Reproduce the following forum thread about car audio speaker drivers in its entirety, keeping every character unchanged.

#### PAGE EXCERPT
--- begin ---

I have never heard the Hertz drivers. I had a high end shop back in NY that I sold in 2010, did a lot of Focal and Quart. That was 4 years ago, and I curious to see what is the latest and greatest. Looks like a lot of guys here are running home drivers- scanspeak, Seas, etc. I would like to keep it 5", but not limited by space restrictions. Any one have experience with Accuton in the car?


----------



## iyamwutiam (Nov 20, 2006)

Had them -but was advised by some I trust that a passive was best for these. accuton® Carefully selected loudspeaker drivers. was the one I think. The car can be a not so clean environment at times. My advice is stick to a decent set - Dyaudio/ Seas Lotus reference etc unless you really have a great ear, RTA equipment etc. Put in enough time I am sure whatever high quality driver will be spectacular but all the nuance will be lost once you start driving (sorry but its more true than not).

Better to just get a set a lot of installers are familiar with and can tune easily than to put in a lot of hours getting results that won't be that discernible with the car running. Remember competions usually have the car turned off. Best of luck with your choices.


----------



## Niebur3 (Jul 11, 2008)

Dynaudio Esotar2 430's are the very best, imho.

Scanspeak 12M.


----------



## SkizeR (Apr 19, 2011)

again.. what size are you looking for


----------



## SkizeR (Apr 19, 2011)

also, what shop in NY?


----------



## Precisionmike (Jun 15, 2014)

Ideally, 5", but again, I can fit nearly anything. The shop was Precision Mobile Audio. We were rated "Top 50 Retailer" by Mobile Electronics Mag and Rockford Dealer of the Year, in 2006 , shop was featured in the mag. Over 20 years in the biz, tons of competition experience back to 1988, moved out of the industry 4 years ago. Time to build one last car for myself, no compromises.


----------



## SkizeR (Apr 19, 2011)

--- end ---

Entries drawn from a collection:
--- begin ---

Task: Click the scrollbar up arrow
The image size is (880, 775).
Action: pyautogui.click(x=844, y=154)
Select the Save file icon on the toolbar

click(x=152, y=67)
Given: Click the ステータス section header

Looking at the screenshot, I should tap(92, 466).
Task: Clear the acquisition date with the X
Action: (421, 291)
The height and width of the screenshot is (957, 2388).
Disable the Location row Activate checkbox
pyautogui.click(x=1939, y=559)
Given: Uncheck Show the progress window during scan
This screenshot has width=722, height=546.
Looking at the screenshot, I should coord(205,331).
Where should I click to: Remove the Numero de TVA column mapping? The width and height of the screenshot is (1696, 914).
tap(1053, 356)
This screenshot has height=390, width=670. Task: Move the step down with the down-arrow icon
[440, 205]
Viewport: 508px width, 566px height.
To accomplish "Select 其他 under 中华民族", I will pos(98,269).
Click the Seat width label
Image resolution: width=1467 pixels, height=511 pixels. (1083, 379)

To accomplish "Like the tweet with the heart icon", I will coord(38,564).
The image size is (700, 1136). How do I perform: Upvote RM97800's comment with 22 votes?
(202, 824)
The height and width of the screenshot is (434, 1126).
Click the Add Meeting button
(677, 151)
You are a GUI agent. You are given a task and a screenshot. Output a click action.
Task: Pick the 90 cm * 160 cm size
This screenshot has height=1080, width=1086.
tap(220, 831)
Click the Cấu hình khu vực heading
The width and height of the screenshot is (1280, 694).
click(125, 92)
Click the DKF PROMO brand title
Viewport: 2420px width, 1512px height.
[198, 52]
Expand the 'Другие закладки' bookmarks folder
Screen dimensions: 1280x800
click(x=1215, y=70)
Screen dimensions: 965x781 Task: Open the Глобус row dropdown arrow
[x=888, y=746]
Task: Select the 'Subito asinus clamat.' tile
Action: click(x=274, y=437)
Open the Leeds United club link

--- end ---

#### RIGHT ANSWER
I have never heard the Hertz drivers. I had a high end shop back in NY that I sold in 2010, did a lot of Focal and Quart. That was 4 years ago, and I curious to see what is the latest and greatest. Looks like a lot of guys here are running home drivers- scanspeak, Seas, etc. I would like to keep it 5", but not limited by space restrictions. Any one have experience with Accuton in the car?


----------



## iyamwutiam (Nov 20, 2006)

Had them -but was advised by some I trust that a passive was best for these. accuton® Carefully selected loudspeaker drivers. was the one I think. The car can be a not so clean environment at times. My advice is stick to a decent set - Dyaudio/ Seas Lotus reference etc unless you really have a great ear, RTA equipment etc. Put in enough time I am sure whatever high quality driver will be spectacular but all the nuance will be lost once you start driving (sorry but its more true than not).

Better to just get a set a lot of installers are familiar with and can tune easily than to put in a lot of hours getting results that won't be that discernible with the car running. Remember competions usually have the car turned off. Best of luck with your choices.


----------



## Niebur3 (Jul 11, 2008)

Dynaudio Esotar2 430's are the very best, imho.

Scanspeak 12M.


----------



## SkizeR (Apr 19, 2011)

again.. what size are you looking for


----------



## SkizeR (Apr 19, 2011)

also, what shop in NY?


----------



## Precisionmike (Jun 15, 2014)

Ideally, 5", but again, I can fit nearly anything. The shop was Precision Mobile Audio. We were rated "Top 50 Retailer" by Mobile Electronics Mag and Rockford Dealer of the Year, in 2006 , shop was featured in the mag. Over 20 years in the biz, tons of competition experience back to 1988, moved out of the industry 4 years ago. Time to build one last car for myself, no compromises.


----------



## SkizeR (Apr 19, 2011)